• DESCRIPTION OF THE TASK
Provide the number of lines in the records that hold the string "Choose", without any other words.

(Stored data)

::::::::::

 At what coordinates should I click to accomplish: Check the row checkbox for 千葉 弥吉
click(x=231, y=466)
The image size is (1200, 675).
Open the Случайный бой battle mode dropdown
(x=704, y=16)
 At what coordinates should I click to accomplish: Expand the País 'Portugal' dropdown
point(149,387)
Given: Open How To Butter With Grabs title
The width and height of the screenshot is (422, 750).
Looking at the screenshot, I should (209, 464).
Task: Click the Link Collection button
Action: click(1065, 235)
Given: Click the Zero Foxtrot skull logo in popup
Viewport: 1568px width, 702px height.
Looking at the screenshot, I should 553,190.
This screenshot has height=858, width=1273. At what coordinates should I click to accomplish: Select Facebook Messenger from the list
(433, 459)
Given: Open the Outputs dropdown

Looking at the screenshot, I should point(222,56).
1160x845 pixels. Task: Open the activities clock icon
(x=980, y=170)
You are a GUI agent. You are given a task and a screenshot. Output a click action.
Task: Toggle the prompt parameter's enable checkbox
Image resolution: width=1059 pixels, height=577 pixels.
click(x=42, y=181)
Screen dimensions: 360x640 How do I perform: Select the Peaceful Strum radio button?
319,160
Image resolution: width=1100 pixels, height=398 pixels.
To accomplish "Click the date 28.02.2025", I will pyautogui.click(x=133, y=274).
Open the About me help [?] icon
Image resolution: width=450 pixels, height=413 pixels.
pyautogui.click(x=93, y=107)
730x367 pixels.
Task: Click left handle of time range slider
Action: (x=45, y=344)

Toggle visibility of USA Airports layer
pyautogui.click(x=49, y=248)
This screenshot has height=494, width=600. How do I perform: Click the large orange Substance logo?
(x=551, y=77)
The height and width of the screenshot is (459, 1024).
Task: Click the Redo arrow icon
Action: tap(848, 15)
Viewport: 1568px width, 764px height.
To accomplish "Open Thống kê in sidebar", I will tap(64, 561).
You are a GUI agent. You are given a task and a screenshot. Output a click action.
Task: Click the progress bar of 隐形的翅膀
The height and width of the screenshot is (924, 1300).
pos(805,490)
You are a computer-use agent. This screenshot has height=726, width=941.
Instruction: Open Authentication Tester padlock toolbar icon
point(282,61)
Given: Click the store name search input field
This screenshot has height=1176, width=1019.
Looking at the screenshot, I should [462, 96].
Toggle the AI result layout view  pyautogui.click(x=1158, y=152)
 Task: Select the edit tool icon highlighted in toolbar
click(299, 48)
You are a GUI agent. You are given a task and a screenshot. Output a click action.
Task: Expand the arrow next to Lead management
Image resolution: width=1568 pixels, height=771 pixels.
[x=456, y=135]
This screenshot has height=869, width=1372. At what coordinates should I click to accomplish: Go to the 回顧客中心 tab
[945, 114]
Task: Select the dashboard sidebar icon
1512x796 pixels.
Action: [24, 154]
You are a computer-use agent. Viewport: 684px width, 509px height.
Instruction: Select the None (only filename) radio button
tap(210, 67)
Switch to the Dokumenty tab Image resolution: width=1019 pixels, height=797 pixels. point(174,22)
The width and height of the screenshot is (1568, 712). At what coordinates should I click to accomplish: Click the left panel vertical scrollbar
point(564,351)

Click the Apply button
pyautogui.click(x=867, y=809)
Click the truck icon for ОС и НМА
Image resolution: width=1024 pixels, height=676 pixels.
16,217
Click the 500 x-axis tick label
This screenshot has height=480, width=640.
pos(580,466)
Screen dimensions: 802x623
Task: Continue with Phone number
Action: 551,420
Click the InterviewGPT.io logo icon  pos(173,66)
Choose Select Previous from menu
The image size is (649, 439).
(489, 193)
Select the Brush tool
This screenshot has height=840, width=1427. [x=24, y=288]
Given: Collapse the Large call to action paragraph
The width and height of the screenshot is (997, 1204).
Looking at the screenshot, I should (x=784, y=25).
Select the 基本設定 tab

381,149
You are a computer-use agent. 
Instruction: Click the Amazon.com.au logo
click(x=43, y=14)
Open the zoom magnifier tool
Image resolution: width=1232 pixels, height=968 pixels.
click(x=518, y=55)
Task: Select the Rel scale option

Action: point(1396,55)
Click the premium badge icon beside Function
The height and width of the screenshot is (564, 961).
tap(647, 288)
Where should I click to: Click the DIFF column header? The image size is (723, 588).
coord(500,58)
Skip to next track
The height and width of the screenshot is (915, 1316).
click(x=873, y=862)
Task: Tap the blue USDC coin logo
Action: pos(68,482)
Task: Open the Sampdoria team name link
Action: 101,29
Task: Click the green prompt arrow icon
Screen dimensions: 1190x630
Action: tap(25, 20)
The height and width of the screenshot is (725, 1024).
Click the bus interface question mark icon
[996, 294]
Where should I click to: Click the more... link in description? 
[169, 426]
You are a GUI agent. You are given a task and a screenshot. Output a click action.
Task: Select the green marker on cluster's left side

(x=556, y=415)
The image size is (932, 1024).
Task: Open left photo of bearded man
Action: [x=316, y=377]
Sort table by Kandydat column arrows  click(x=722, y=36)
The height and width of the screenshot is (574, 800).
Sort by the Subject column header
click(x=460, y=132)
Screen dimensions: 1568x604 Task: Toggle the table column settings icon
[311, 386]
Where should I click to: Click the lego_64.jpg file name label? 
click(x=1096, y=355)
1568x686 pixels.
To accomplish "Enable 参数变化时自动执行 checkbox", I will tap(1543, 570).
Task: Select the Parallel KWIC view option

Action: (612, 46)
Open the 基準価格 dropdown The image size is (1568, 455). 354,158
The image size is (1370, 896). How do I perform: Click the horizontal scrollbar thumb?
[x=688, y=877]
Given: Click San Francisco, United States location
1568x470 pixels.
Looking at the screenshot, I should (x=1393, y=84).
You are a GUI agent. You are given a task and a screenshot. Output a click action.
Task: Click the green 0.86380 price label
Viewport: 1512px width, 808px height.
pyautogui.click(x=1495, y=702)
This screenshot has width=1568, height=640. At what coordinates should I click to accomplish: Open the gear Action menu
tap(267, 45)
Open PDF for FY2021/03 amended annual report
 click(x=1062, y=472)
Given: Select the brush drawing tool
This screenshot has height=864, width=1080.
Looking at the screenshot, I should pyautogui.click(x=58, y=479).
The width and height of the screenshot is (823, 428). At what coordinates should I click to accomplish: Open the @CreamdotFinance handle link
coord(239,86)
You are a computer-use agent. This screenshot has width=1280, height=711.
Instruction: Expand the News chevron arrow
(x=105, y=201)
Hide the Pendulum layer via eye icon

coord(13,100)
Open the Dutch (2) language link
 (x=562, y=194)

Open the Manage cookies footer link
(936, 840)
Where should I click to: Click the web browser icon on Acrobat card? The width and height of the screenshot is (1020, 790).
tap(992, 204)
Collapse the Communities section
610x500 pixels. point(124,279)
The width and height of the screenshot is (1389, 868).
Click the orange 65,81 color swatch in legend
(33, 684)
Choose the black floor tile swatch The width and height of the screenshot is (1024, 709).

::::::::::

• EXPECTED ANSWER
2